Maldad cotidiana

maldad cotidiana

LOLA SERRANO-NIZA/ ILUSTRACIÓN: VÍCTOR JAUBERT

En la improvisada tertulia del café de la mañana, María, mi amiga y, además, investigadora de la Universidad de La Laguna, hacía un análisis más que lúcido de la diferencia que hay entre la locura y la maldad. La piedra diferencia, según su razonamiento, sería la cuidada y estructurada planificación del acto en sí de la segunda, frente a la improvisación característica de la primera.

Esta conversación tan sesuda como temprana venía al caso en relación al desgraciado accidente de avión de la compañía aérea Germanwings. El  que nos conmovió el 24 de marzo para consternarnos dos días después cuando se supo que fue el copiloto quien había empujado a la muerte  a ciento cincuenta personas. ¿Loco o malvado? He aquí la cuestión.

La cuestión es, si ante hechos como este, tendemos a consolarnos con una única explicación: “es locura“, ya que así podemos sumergirnos en esa dulce tranquilidad emanada de creer que estamos capacitados para ejercer el control en nuestro entorno.

Por el contrario, si eliminamos el factor locura, entonces aparece otra cuestión: ¿es posible aceptar que un ser humano albergue una maldad así de descabellada y desnuda?

Y de existir la maldad de esta forma, no se preguntarían ustedes si se nace con ella o, si por el contrario, “se hace”. Algo así como lo que trató de explicar Simon de Beauvoir en su obra El Segundo sexo publicada en 1949. Ella exponía que todas esas “particularidades” con que se describían a las mujeres, no les venían dadas por el hecho biológico de ser mujer sino que procedían del modo en que se educa a las mujeres en la sociedad. Todo esto resumido en una frase: No se nace mujer, llega una a serlo.

Pues miren, en mi opinión, la opción de nacer con maldad, conlleva poner cierta esperanza en la ciencia. Se podría aspirar a que la ingeniería genética hiciera su trabajo y, quizás, con algo más de inversión en I+D,  se lograra aislar el gen que produce “la sustancia” e impedir su herencia.

En cambio, la opción de que la maldad no pueda ser aislada en la cadena del ADN,  nos abandona a la única vía de solución: la educación. Conseguir que las personas no se hagan malvadas es ya trabajo de toda la sociedad. Un trabajo arduo y un reto a mantener durante generaciones hasta lograr cambiar las cloacas por las que parecen discurrir algunos seres humanos.

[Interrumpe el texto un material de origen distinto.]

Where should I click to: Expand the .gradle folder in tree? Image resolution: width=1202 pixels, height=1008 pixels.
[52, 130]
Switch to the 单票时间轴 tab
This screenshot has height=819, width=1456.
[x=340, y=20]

Así las cosas, llego a la conclusión de que existe una maldad del día a día a  la que con dificultad se le pone uno u otro calificativo que edulcora el amargo sabor que deja. Hablo de esa maldad ejercida en el patio del colegio, entre colegas de la empresa, entre quienes dijeron, alguna vez, serte leal sin límites. Me refiero a la maldad que marcó en este país un lunes negro, el 30 de marzo, cuando todavía andábamos consternados con la locura y/o maldad del piloto suicida. Ese día en el que sus respectivos asesinos se llevaron por delante a tres mujeres y dos menores. La maldad que -disculpen señores pero hasta ahora es así- ejercen en mayoría absoluta los hombres. Aquellos que matan a quienes fueron,  o son,  sus parejas y, ya de paso, por si el dolor no era poco, matan a sus propios hijos e hijas.

A esto cómo lo llamamos: violencia de género, arranque de locura o quizás, se debería empezar a nombrar las cosas correctamente y ubicarlo en el concepto de maldad cotidiana.